Only someone with supreme self-confidence as a philosopher could write its history in such a way. The temptation for most philosopher historians is to see philosophy not as culminating in their own work, but rather as a gradual progress to whatever philosophical system is currently in fashion. But this temptation should be resisted. There is no force that guarantees philosophical progress in any particular direction.
Indeed, it can be called into question whether philosophy makes any progress at all. The major philosophical problems, some say, are all still being debated after centuries of discussion, and are no nearer to any definitive resolution. In the twentieth century the philosopher Ludwig Wittgenstein wrote:
You always hear people say that philosophy makes no progress and that the same philosophical problems which were already preoccupying the Greeks are still troubling us today.

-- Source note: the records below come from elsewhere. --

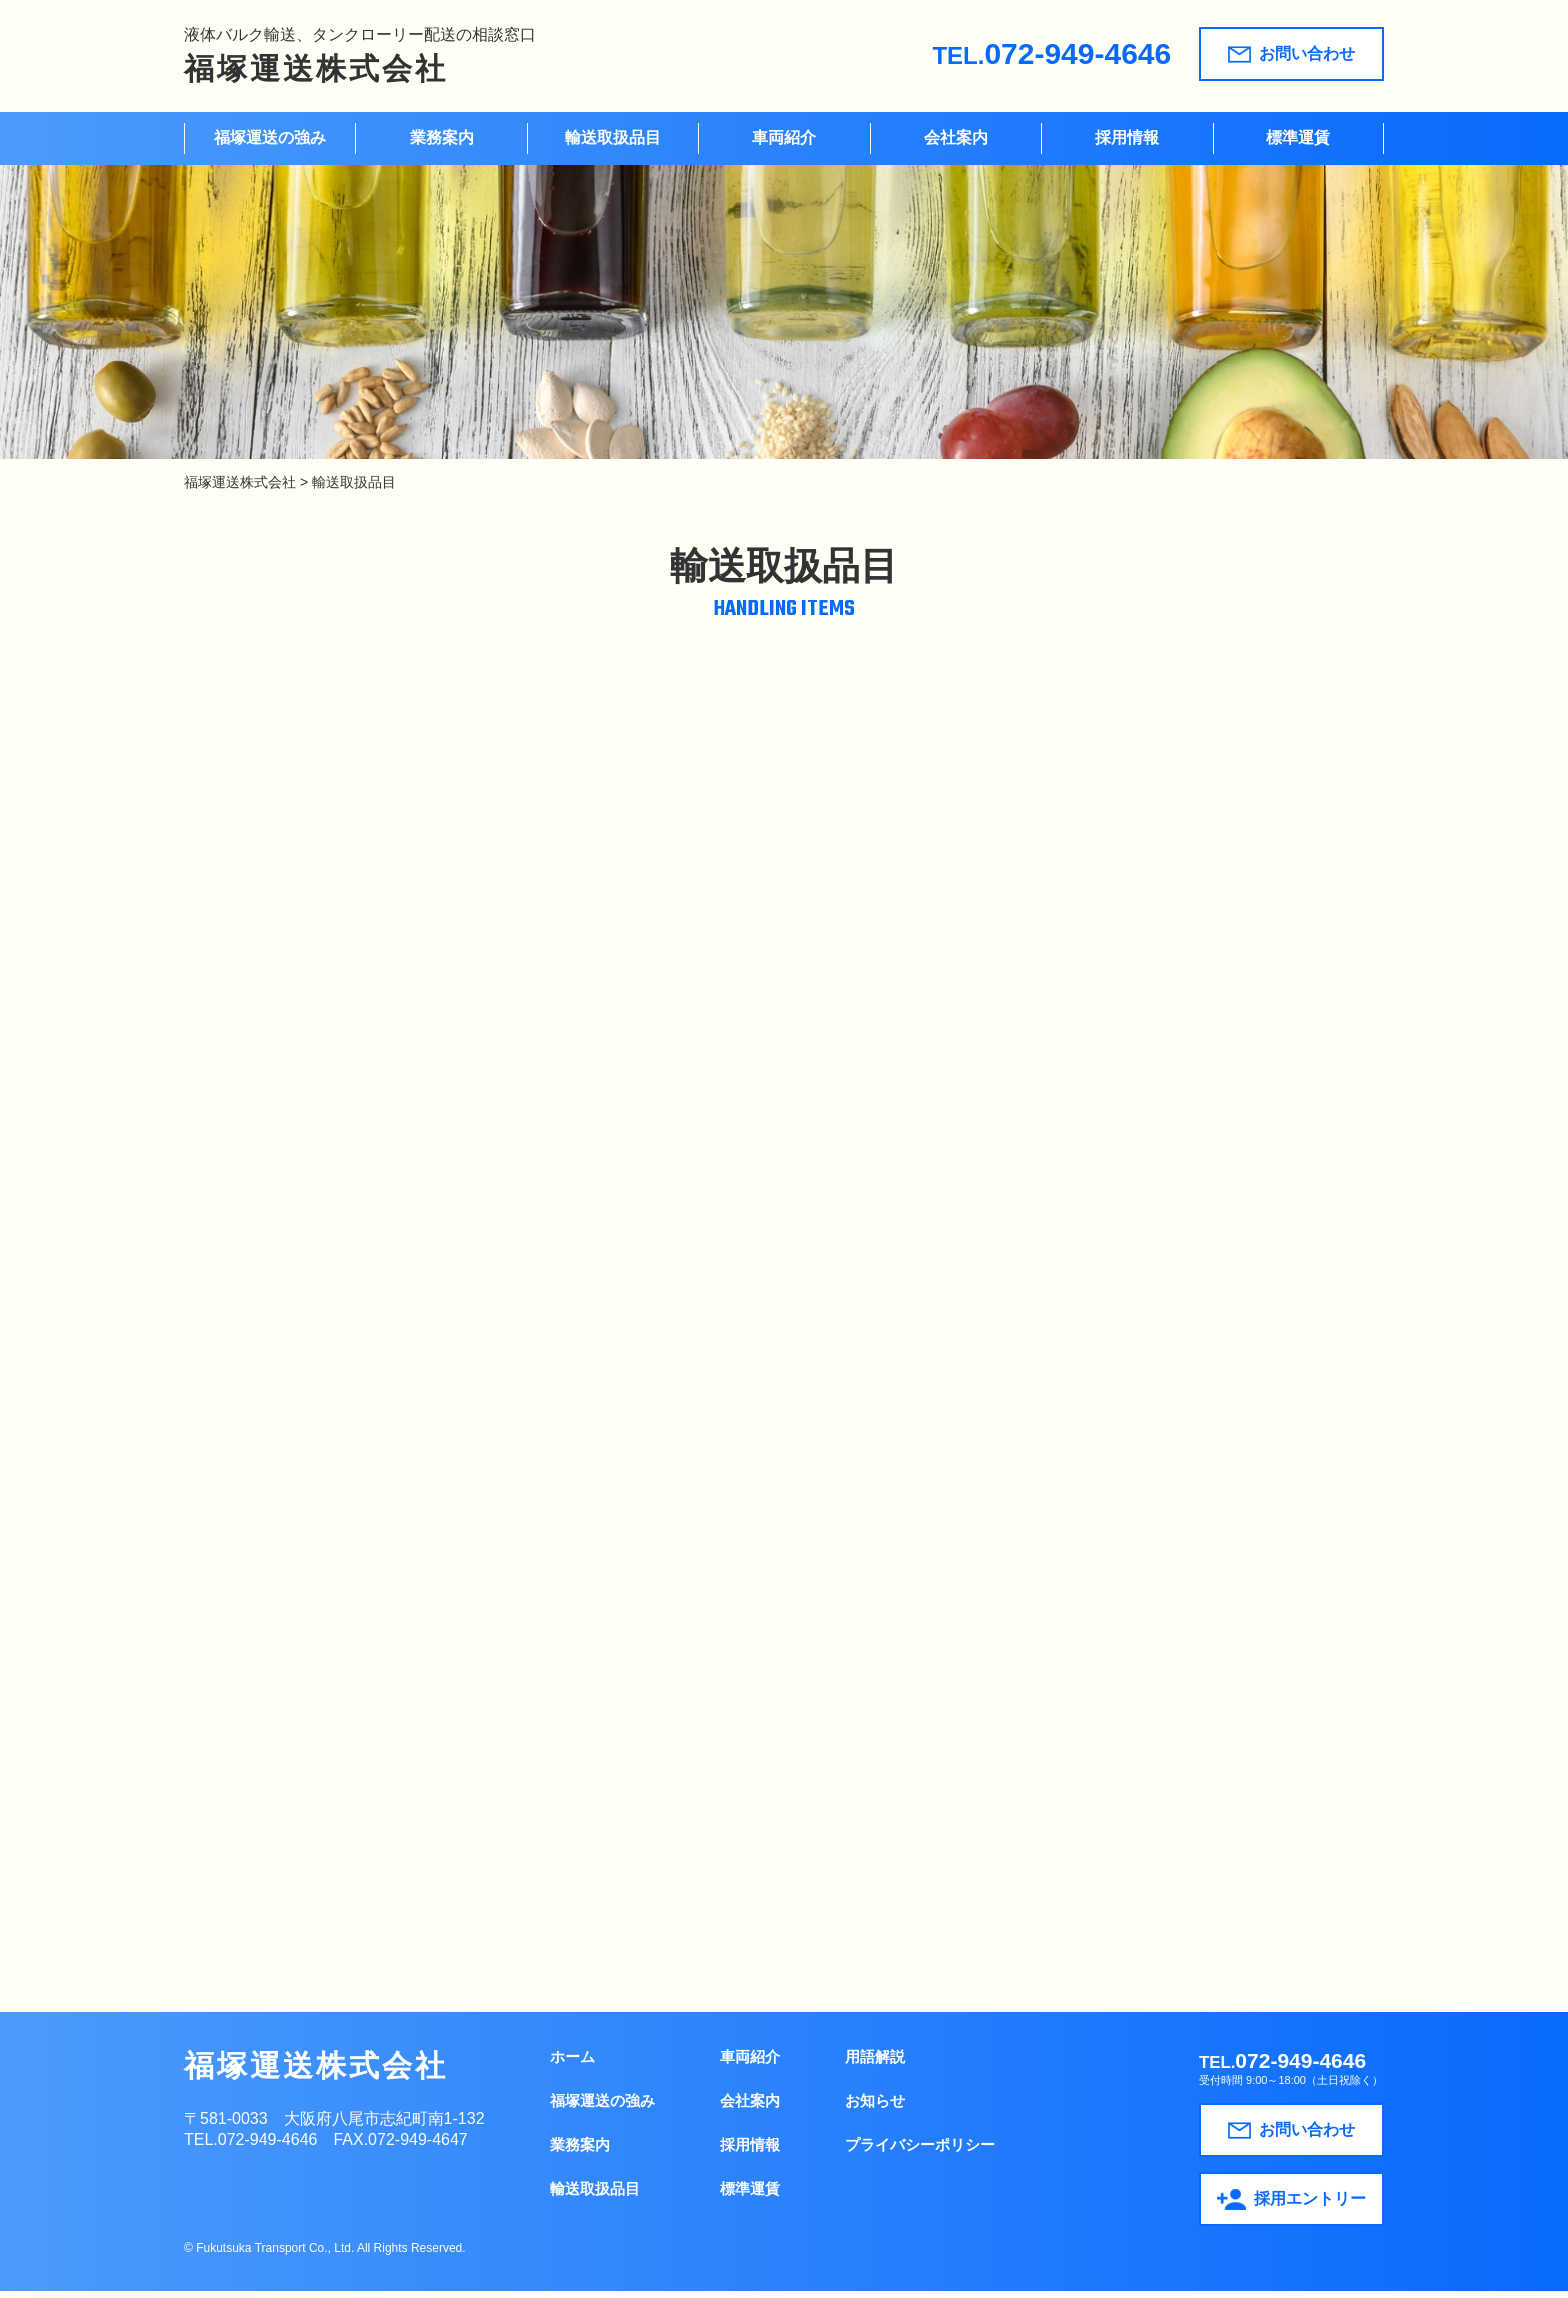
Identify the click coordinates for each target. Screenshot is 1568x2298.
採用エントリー (1292, 2207)
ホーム (572, 2063)
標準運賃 (1298, 137)
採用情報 (1127, 137)
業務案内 (442, 137)
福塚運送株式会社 (316, 68)
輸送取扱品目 (613, 137)
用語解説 (875, 2063)
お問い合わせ (1292, 54)
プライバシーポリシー (920, 2151)
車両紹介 (784, 137)
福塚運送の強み (270, 137)
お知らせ (875, 2107)
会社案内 (956, 137)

But people who say that do not understand the reason why it has to be so. The reason is that our language has remained the same and always introduces us to the same questions....I read philosophers are no nearer to the meaning of reality than Plato got. What an extraordinary thing! How remarkable that Plato could get so far! Or that we have not been able to get any further! Was it because Plato was so clever? (MS 213/424)
The difference between what we might call the Aristotelian and the Wittgensteinian attitude to progress in philosophy derives from two different views of philosophy itself. Philosophy may be viewed as a science, on the one hand, or as an art, on the other. Philosophy is, indeed, uniquely difficult to classify, and resembles both the arts and the sciences.
On the one hand, philosophy seems to be like a science in that the philosopher is in pursuit of truth. Discoveries, it seems, are made in philosophy, and so the philosopher like the scientist has the excitement of belonging to an ongoing, cooperative, cumulative intellectual venture. If so, the philosopher must be familiar with current writing, and keep abreast of the state of the art. On this view, we twenty-first-century philosophers have an advantage over earlier practitioners of the discipline. We stand, no doubt, on the shoulders of other and greater philosophers, but we do stand above them. We have superannuated Plato and Kant.
On the other hand, in the arts, classic works do not date. If we want to learn physics or chemistry, as opposed to their history, we do not nowadays read Newton or Faraday. But we read the literature of Homer and Shakespeare not merely to learn about the quaint things that passed through peoples minds in far-off days of long ago. Surely, it may well be argued, the same is true of philosophy. It is not merely in a spirit of antiquarian curiosity that we read Aristotle today. Philosophy is essentially the work of individual genius, and Kant does not supersede Plato any more than Shakespeare supersedes Homer.
There is truth in each of these accounts, but neither is wholly true and neither contains the whole truth. Philosophy is not a science, and there is no state of the art in philosophy. Philosophy is not a matter of expanding knowledge, of acquiring new truths about the world; the philosopher is not in possession of information that is denied to others. Philosophy is not a matter of knowledge; it is a matter of understanding, that is to say, of organizing what is known. But because philosophy is all-embracing, so universal in its field, the organization of knowledge that it demands is something so difficult that only genius can do it. For those of us who are not geniuses, the only way in which we can hope to come to grips with philosophy is by reaching up to the mind of some great philosopher of the past.